[PATCH 2/5 v2] ftrace: infrastructure for supporting binary record

From: Frederic Weisbecker
Date: Thu Mar 05 2009 - 00:11:35 EST


From: Lai Jiangshan <laijs@xxxxxxxxxxxxxx>

Impact: save on memory for tracing

Current tracers are typically using a struct(like struct ftrace_entry,
struct ctx_switch_entry, struct special_entr etc...)to record a binary
event. These structs can only record a their own kind of events.
A new kind of tracer need a new struct and a lot of code too handle it.

So we need a generic binary record for events. This infrastructure
is for this purpose.

[fweisbec@xxxxxxxxx: rebase against latest -tip, v2: make it safe while sched
tracing as reported by Steven Rostedt]

Signed-off-by: Lai Jiangshan <laijs@xxxxxxxxxxxxxx>
Signed-off-by: Frederic Weisbecker <fweisbec@xxxxxxxxx>
---
include/linux/ftrace.h | 3 +
kernel/trace/Kconfig | 6 +++
kernel/trace/Makefile | 1 +
kernel/trace/trace.c | 56 +++++++++++++++++++++++++++
kernel/trace/trace.h | 12 ++++++
kernel/trace/trace_bprintk.c | 87 ++++++++++++++++++++++++++++++++++++++++++
kernel/trace/trace_output.c | 76 ++++++++++++++++++++++++++++++++++++
7 files changed, 241 insertions(+), 0 deletions(-)
.....
> **Your objective**
Answer these questions about the ftrace patch:
1. What impact does it state?
2. Who reported the sched tracing problem that v2 addresses?
3. How many insertions does it make in total?
Rely only on the ftrace patch to answer.

> **Collected material**
.....
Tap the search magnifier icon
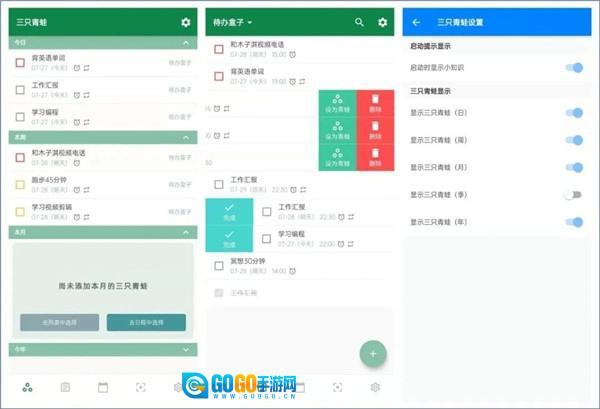The image size is (600, 409). pos(359,22)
.....
> **Complete response**
1. Saving on memory for tracing.
2. Steven Rostedt.
3. 241 insertions.